- _Task description_:
Swap "Open" for "Expand" throughout the listing below and rewrite every line with no other changes. Leave the pictures out.

- _Records shown_:

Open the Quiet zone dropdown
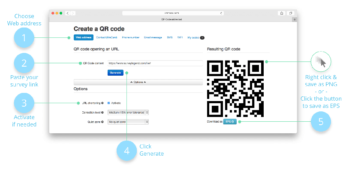 click(x=128, y=122)
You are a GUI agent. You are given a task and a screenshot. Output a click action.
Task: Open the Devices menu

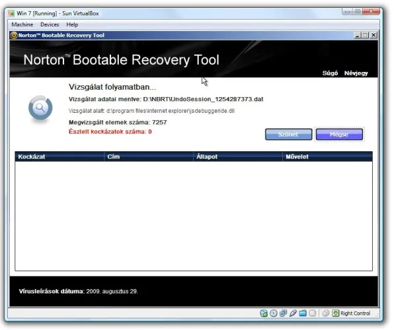50,24
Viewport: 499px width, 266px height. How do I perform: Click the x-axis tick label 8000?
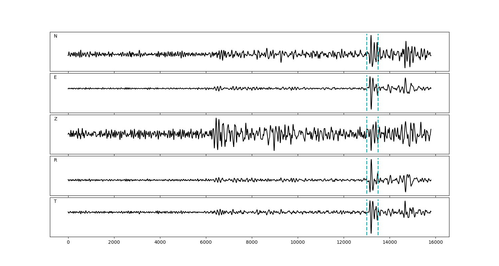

- _Exercise answer_:
Expand the Quiet zone dropdown
 click(x=128, y=122)
You are a GUI agent. You are given a task and a screenshot. Output a click action.
Task: Expand the Devices menu

50,24
Viewport: 499px width, 266px height. How do I perform: Click the x-axis tick label 8000?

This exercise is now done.